_EXERCISE DESCRIPTION_
Copy the data below in full, exactly as it appears.

[Stored data]

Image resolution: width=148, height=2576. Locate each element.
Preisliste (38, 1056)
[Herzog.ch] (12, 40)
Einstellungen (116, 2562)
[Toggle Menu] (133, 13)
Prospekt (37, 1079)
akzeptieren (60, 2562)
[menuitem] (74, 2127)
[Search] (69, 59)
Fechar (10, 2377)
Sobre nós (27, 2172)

_EXERCISE ANSWER_
Image resolution: width=148, height=2576. Locate each element.
Preisliste (38, 1056)
[Herzog.ch] (12, 40)
Einstellungen (116, 2562)
[Toggle Menu] (133, 13)
Prospekt (37, 1079)
akzeptieren (60, 2562)
[menuitem] (74, 2127)
[Search] (69, 59)
Fechar (10, 2377)
Sobre nós (27, 2172)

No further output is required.